A obrigatoriedade já está em vigor desde 2014, no entanto foi dado como prazo máximo para a reclassificação o ano de 2023 e é isso que agora, a nível local, está a ser feito. De acordo com uma fonte do anterior executivo camarário PS, a alteração não foi feita na época, apesar da revisão do PDM ser de 2015, porque «depois de tantos anos para conseguir a aprovação do PDM entendeu-se que as perdas com mais um atraso seriam muito maiores que os ganhos, até porque a extinção das áreas urbanizáveis, no conjunto da população, só afetava e afeta uma minoria».
Razões ou não à parte, os presidentes de Junta de Mira de Aire, Serro Ventoso e Juncal consideraram no decorrer da sessão que a extinção prejudica as suas freguesias e «é mais um contributo para a desertificação». Por sua vez, João Lavado Pereira, munícipe mirense, ilustrou bem o desânimo e a frustração de todos aqueles que se sentem prejudicados. «Algumas pessoas fizeram investimentos, compraram terrenos com uma expectativa que agora sai gorada e, além disso, vão ser prejudicadas, porque todos os anos vão ser obrigadas à limpeza dos terrenos, ao abrigo da lei contra incêndios», disse o munícipe.
«O que faz uma pessoa com um terreno de três ou quatro mil metros quadrados que não pode florestar porque tem habitações a menos de 50 metros, que não pode rentabilizar para agricultura porque não é viável, dado vivermos numa zona de pedra. Será que vai ter que o doar à Câmara ou a alguém para se ver livre dele?», questionou, desanimado.
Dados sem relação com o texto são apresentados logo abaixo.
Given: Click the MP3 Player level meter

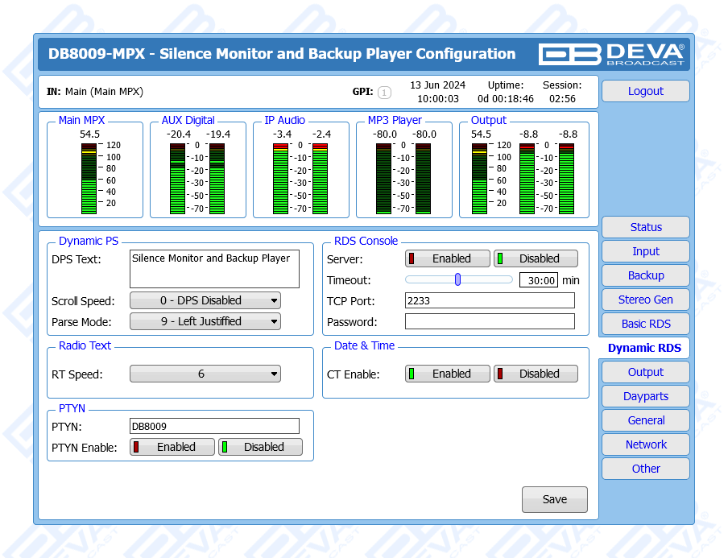Looking at the screenshot, I should pos(403,178).
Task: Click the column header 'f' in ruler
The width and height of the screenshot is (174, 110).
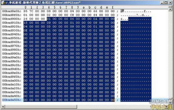Action: [113, 7]
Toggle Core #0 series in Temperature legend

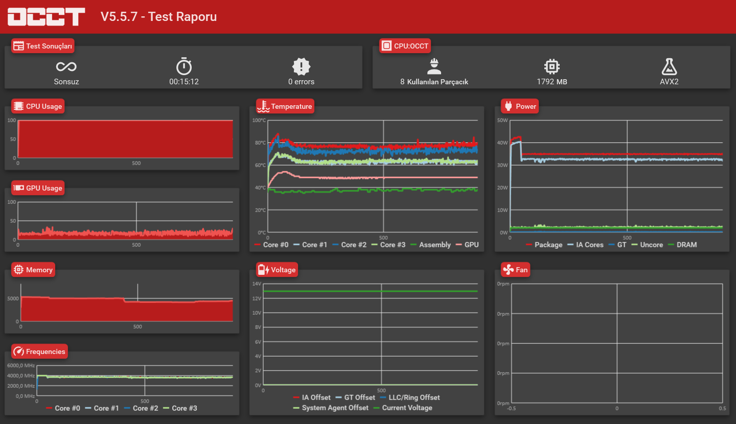[x=271, y=245]
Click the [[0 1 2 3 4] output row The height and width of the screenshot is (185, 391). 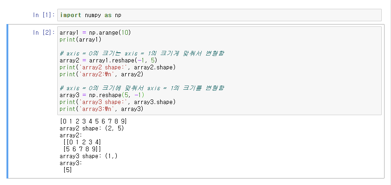[82, 142]
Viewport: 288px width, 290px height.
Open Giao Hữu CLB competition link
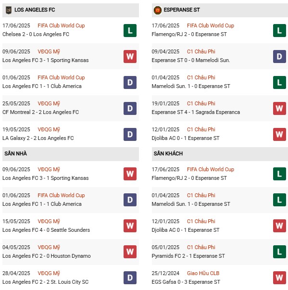[203, 273]
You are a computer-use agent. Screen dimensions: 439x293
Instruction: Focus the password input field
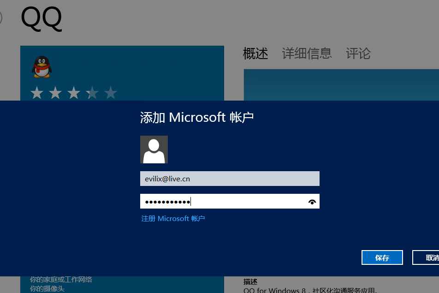coord(224,202)
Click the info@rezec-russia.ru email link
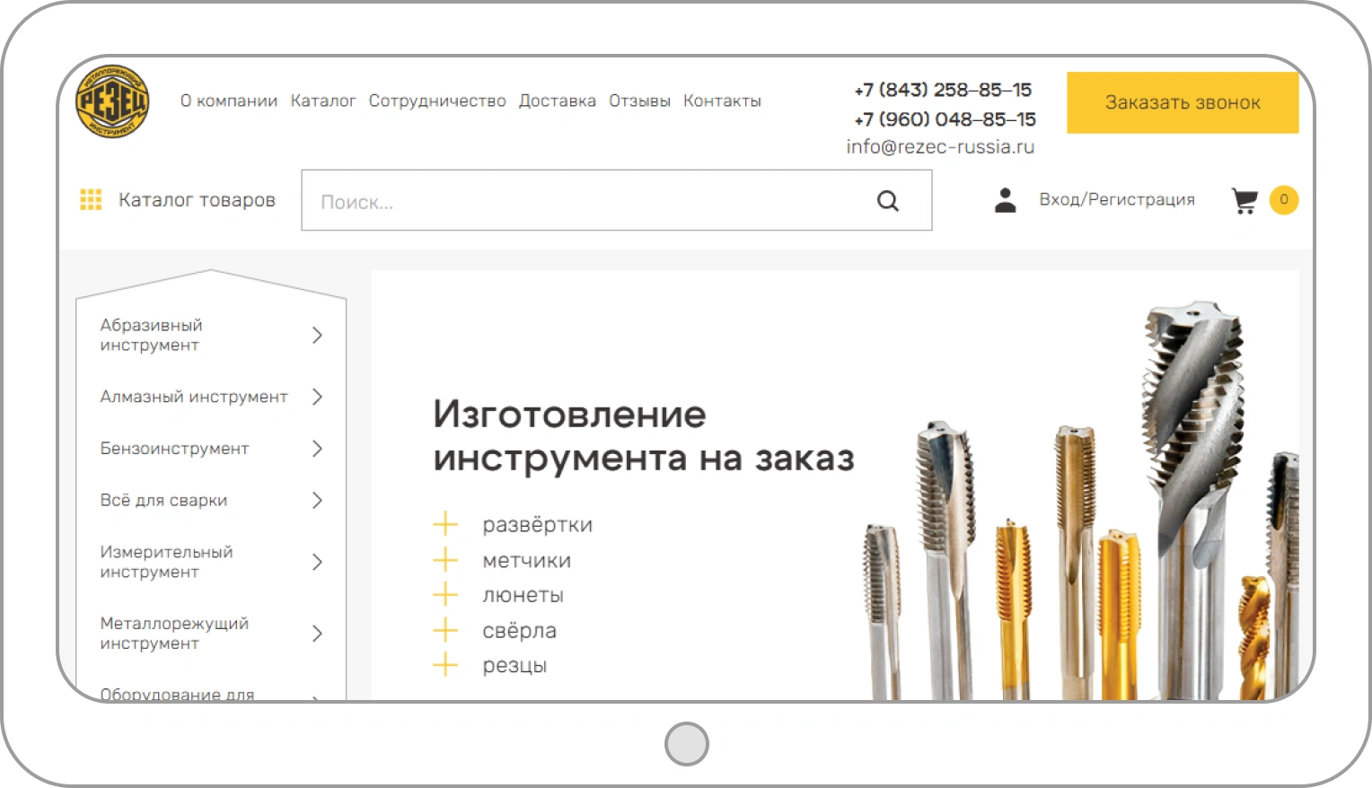 coord(940,147)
Presidente da Câmara quer avançar com revisão do PDM
«O que estamos a fazer agora, já podia ter sido feito há muito. A chamada “Lei dos Solos” foi publicada em 2014 e o PDM em agosto de 2015, portanto podia já ter acomodado essa legislação e evitávamos estar aqui hoje», disse o presidente da Câmara, na abertura da sessão de esclarecimento. De acordo com o autarca, como isso não aconteceu, agora já não há mais margem de manobra: ou é feito até ao final de 2023, ou o Município fica impedido de apresentar candidaturas a fundos comunitários. Pode ainda ver a sua ação condicionada no âmbito do próprio PDM.
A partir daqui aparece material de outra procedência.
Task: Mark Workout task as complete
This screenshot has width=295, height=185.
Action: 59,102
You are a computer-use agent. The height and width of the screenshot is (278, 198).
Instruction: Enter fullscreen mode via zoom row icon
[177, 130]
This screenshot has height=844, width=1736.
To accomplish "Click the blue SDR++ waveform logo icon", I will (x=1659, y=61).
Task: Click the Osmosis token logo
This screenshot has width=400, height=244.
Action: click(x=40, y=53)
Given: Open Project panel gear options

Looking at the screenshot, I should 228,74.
A “alfinetada” ao executivo camarário que à época dirigia os destinos do Município foi repetida mais vezes nas intervenções e respostas do autarca mas não foi a única. Jorge Vala lamentou também que a atual alteração só fique «meio cumprida» por “culpa” do Instituto da Conservação da Natureza e das Florestas (ICNF) que apesar de já ter concluído há um ano a passagem do seu plano de ordenamento a programa, ainda não procedeu à sua publicação. Ora, como este último se sobrepõe em termos legais ao PDM, para acomodar algumas das novas regras, o Município será obrigado a fazer nova revisão do seu Plano Diretor.
Segundo o autarca, o PDM de 2015 está com algumas «incompatibilidades relativamente à carta de Reserva Ecológica Nacional (REN)», com «um conjunto vasto de erros que são naturais» mas que precisam ser corrigidos e não o podem ser agora porque o processo de alteração não o permite, e com outras «ambiguidades» que urge resolver.
Assim, a intenção da Câmara é logo que a alteração seja publicada, iniciar o processo de revisão do PDM porque é algo sempre demorado. A propósito, Jorge Vala confessa que para si «é impensável que demore mais de três ou quatro anos a rever um PDM» mas, de facto, «foram necessários 14 para o de Porto de Mós», lembrou.
Jorge Vala, mostrou-se, ainda, bastante crítico dos «decisores de gabinete» que tomam decisões que condicionam a vida de muita gente «sem sequer saírem do conforto dos seus gabinetes para verem a realidade no local» e que se mostram inflexíveis fazendo uma interpretação cega da lei e das regras em vigor, situação que no seu entender está longe de ser rara.